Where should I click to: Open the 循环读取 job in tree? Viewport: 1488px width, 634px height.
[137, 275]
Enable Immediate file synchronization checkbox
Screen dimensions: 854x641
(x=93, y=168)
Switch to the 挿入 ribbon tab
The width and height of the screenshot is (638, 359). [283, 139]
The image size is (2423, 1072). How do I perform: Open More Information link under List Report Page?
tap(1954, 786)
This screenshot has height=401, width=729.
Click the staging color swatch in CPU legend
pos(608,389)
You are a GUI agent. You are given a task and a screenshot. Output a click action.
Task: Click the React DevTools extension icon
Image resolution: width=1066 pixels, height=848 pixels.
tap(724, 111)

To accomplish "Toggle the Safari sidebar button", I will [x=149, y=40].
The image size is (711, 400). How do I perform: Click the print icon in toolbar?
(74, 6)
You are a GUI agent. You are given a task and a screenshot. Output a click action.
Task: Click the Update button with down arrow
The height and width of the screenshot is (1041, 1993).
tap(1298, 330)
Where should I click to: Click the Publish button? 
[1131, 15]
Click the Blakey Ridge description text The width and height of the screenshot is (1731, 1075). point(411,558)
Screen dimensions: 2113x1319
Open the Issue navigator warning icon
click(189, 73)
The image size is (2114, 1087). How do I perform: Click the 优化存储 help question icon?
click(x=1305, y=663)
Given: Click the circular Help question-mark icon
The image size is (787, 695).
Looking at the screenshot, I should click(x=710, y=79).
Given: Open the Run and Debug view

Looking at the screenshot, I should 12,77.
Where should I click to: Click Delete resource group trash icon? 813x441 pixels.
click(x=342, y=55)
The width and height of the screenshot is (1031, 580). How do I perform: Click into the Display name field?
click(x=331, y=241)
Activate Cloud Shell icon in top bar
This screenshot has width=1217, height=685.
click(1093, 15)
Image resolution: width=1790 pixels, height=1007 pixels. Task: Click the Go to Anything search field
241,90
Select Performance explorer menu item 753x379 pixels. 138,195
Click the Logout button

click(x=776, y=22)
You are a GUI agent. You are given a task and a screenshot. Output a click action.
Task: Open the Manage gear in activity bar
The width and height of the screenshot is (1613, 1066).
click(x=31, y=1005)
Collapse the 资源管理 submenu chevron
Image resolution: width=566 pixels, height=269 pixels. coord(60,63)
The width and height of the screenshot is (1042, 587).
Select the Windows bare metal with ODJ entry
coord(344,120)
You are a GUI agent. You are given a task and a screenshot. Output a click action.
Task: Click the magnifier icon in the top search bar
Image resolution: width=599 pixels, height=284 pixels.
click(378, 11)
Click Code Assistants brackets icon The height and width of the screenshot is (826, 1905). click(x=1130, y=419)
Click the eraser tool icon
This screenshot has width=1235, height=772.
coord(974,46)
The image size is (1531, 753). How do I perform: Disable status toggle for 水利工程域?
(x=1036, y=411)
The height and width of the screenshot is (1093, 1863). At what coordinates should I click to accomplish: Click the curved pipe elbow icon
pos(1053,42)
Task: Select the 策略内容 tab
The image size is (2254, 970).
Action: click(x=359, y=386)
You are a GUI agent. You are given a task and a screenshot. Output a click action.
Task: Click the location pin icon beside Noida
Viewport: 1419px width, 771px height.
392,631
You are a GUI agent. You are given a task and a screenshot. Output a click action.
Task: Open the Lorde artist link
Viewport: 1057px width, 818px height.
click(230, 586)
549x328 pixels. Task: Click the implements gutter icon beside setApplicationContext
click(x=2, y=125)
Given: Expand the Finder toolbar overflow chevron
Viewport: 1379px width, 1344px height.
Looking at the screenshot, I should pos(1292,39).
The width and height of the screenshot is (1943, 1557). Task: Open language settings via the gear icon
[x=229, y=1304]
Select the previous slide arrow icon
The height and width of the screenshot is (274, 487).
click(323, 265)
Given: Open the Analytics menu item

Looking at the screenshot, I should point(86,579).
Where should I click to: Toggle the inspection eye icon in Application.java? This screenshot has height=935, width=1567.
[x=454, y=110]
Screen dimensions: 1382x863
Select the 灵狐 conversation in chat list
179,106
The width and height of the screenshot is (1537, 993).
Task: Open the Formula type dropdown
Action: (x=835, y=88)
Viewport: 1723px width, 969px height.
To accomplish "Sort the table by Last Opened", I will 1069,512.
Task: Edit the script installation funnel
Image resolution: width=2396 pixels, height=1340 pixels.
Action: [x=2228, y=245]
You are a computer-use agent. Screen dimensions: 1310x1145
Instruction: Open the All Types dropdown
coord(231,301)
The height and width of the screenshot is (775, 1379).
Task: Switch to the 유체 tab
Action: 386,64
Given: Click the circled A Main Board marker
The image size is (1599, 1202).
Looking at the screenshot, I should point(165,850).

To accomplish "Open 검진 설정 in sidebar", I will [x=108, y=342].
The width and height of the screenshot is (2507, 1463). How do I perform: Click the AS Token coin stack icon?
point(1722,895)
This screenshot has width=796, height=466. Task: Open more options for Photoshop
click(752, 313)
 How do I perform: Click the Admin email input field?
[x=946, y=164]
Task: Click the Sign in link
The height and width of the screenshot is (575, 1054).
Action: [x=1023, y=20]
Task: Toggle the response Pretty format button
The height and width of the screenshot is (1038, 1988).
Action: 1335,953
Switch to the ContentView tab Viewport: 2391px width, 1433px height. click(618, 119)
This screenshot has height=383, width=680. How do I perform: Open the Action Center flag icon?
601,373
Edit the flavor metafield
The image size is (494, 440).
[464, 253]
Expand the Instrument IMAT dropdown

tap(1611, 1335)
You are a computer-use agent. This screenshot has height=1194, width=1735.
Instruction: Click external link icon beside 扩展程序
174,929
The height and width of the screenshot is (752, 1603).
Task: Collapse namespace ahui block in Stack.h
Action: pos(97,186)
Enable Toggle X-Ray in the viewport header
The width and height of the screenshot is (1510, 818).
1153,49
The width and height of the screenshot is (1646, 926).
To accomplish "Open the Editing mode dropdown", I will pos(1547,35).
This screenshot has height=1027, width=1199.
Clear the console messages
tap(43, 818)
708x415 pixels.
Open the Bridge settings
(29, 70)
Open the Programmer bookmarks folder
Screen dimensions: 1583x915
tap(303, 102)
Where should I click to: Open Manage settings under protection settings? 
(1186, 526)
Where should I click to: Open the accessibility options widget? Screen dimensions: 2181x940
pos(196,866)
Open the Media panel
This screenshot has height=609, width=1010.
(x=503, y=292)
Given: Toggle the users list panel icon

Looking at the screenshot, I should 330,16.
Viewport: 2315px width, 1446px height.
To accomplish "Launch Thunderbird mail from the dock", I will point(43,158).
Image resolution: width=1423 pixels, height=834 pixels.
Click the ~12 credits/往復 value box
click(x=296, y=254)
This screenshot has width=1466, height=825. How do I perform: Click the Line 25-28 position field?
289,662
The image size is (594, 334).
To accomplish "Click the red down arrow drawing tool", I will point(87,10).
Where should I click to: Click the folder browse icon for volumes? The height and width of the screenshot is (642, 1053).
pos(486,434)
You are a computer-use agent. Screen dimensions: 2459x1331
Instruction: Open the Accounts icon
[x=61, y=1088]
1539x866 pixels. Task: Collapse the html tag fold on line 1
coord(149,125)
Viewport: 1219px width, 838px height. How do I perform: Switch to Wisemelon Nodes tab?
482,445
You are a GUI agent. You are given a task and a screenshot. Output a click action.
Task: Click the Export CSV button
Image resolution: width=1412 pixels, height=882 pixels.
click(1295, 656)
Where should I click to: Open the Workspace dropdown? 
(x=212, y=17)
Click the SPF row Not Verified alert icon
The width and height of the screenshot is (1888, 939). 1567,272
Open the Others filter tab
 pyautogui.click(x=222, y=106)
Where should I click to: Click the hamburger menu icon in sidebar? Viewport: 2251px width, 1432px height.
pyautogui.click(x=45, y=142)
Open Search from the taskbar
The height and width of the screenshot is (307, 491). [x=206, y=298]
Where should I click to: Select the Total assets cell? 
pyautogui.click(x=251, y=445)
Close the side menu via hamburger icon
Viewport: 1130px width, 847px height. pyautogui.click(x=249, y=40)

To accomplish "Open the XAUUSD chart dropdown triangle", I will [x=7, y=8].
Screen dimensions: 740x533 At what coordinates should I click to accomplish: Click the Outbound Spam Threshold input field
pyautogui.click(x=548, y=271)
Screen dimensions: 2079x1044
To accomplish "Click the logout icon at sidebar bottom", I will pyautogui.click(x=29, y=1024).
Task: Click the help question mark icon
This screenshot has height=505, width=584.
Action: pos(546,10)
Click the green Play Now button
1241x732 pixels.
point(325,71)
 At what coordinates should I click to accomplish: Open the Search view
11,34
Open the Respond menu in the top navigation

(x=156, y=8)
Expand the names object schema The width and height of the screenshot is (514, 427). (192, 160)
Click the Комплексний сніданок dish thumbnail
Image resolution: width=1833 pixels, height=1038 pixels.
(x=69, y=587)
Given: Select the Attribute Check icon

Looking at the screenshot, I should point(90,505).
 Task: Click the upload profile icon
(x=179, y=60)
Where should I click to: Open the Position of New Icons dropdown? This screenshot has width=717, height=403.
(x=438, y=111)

## WHAT THE TASK ASKS
Beginning at the line above that contains "Instruction: Open the All Types dropdown", return each line exactly through the line that contains "Given: Click the circled A Main Board marker", and no others.

## TASK ANSWER
Instruction: Open the All Types dropdown
coord(231,301)
The height and width of the screenshot is (775, 1379).
Task: Switch to the 유체 tab
Action: 386,64
Given: Click the circled A Main Board marker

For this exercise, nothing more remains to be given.